# [EXTRACTED TEXT]
Football Manager 2 logo

64/128 Prism Leisure Price: £9.99 Cass; £14.99 Disk

Football Manager was, and still is, one of the best selling games of all time. Now Kevin Tomms and Co have bounced back with a sequel to what has been called 'the greatest football managerial game ever'. The question is, looking back now, was it? The answer, of course, is absolutely not. It was good for its time, but with the subsequent release of games like Track-Suit Manager and Football Director 2 in particular, FM was overtaken. And sadly FM2 isn't likely to reclaim the pole position.

The original FM was the only game of its type at the time. All it consisted of was an endless loop of six or seven screens, asking you if you wanted to buy or sell players, showing you a league table and giving you very badly drawn match highlights. FM2 is, and it breaks my heart to say this, almost IDENTICAL to the original. All that seems to have been changed are the graphics and the fact that one extra screen has been added. ONE!

As before, you are the trainer, coach, accountant, club secretary, tea lady and cleaner, and it is your job to ensure that your team gets to the top of the division, gets promoted and wins the FA Cup. This is all done through a series of screens which contain, for the most part, Yes/No questions. Do you want to increase stand capacity? And so on.

Once you've made your long, weary way through the few choices available, you have to set up your team using a very confusing and tetchy control method which involves moving a pointer over a few black boxes and pressing fire, hoping you've selected the right player.

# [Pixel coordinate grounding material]

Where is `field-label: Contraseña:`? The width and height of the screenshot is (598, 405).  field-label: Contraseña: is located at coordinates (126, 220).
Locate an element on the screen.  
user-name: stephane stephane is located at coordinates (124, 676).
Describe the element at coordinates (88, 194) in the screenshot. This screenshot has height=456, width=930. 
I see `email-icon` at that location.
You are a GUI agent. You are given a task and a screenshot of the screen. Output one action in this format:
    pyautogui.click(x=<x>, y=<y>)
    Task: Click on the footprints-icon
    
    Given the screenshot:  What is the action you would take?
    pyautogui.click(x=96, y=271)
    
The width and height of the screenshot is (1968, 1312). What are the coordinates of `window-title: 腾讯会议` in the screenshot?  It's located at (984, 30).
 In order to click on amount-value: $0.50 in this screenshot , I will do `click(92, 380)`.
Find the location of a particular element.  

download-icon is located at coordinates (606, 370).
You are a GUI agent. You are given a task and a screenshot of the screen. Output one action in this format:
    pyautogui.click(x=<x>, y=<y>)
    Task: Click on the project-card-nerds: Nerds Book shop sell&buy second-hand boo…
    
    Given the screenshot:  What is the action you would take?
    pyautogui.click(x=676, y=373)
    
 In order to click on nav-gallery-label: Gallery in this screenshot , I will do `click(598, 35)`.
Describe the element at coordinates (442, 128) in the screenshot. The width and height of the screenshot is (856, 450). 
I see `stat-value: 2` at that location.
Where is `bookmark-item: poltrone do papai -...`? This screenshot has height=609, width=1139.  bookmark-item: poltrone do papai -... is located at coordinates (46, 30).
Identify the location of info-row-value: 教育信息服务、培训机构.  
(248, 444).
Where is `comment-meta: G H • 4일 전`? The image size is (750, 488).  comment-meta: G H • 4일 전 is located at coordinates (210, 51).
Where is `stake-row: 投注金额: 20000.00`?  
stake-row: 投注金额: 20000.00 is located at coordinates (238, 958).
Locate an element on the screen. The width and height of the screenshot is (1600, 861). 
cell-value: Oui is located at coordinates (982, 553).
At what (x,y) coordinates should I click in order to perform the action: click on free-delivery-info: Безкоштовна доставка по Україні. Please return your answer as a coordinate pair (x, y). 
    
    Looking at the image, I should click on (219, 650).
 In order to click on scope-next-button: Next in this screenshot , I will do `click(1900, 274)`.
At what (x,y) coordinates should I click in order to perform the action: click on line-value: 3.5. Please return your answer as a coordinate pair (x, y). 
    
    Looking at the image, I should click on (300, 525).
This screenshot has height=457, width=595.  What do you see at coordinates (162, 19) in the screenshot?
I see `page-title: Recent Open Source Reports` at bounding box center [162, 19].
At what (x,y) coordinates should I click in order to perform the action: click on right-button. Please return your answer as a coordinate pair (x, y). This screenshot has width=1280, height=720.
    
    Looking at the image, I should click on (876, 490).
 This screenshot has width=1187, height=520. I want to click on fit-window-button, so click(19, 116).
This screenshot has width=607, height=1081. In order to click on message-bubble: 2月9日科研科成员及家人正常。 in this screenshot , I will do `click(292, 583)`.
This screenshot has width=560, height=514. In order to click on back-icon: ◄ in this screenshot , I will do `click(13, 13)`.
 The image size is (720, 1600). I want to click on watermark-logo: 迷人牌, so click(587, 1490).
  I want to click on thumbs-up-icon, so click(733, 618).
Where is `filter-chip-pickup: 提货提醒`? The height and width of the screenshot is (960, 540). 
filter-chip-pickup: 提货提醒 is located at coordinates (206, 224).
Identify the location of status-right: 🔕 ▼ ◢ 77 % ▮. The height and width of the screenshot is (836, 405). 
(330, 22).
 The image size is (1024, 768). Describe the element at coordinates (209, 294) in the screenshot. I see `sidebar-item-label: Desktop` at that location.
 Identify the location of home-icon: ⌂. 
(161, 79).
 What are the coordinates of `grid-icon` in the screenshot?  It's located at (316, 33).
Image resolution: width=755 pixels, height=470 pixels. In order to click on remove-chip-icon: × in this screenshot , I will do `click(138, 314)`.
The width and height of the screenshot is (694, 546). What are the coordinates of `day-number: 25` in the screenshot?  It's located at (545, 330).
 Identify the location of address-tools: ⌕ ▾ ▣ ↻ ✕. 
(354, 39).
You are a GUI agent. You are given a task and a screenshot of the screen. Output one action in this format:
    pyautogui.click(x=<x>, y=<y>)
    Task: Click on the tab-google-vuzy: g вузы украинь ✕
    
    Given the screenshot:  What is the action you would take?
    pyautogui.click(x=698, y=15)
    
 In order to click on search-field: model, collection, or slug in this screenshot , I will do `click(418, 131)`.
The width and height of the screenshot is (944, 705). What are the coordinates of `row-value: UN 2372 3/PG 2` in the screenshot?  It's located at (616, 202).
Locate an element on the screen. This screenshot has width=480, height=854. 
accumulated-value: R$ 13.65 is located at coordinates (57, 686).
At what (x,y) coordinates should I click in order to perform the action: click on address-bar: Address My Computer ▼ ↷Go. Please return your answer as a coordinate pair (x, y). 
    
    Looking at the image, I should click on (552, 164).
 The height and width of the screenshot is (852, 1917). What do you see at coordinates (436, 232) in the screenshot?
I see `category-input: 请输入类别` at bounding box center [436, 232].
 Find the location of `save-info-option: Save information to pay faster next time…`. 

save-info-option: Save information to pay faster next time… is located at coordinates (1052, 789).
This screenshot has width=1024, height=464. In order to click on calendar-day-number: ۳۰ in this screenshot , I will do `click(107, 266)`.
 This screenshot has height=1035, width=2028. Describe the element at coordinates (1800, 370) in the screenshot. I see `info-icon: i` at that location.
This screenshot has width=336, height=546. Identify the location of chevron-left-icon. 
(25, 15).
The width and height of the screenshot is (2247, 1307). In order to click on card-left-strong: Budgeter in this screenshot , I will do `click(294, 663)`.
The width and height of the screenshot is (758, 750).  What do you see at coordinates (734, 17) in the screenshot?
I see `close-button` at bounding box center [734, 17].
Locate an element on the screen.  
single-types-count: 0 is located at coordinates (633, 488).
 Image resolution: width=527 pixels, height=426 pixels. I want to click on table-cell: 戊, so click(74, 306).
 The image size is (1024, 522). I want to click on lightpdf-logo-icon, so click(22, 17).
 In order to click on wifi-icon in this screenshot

# [REQUIRED ACTIONS]
**A)** Answer these from the Football Manager 2 review:
(i) What is the disk price of the game?
(ii) Which two games does the review name as overtaking the original FM?
(iii) How many extra screens does the review say FM2 adds?
**B)** Does each statement agree with the Football Manager 2 review? Answer yes or no and quote the words that decide it.
(i) The original FM was the only game of its kind when it came out.
(ii) The disk version costs £9.99.
(iii) The method for setting up your team is simple to use.
**C)** List every role the Football Manager 2 review says the player fills.

# [ANSWER SECTION]
**A)**
(i) £14.99
(ii) Track-Suit Manager and Football Director 2
(iii) One

**B)**
(i) Yes: "The original FM was the only game of its type at the time."
(ii) No: "£9.99 Cass; £14.99 Disk"
(iii) No: "a very confusing and tetchy control method"

**C)** trainer, coach, accountant, club secretary, tea lady, cleaner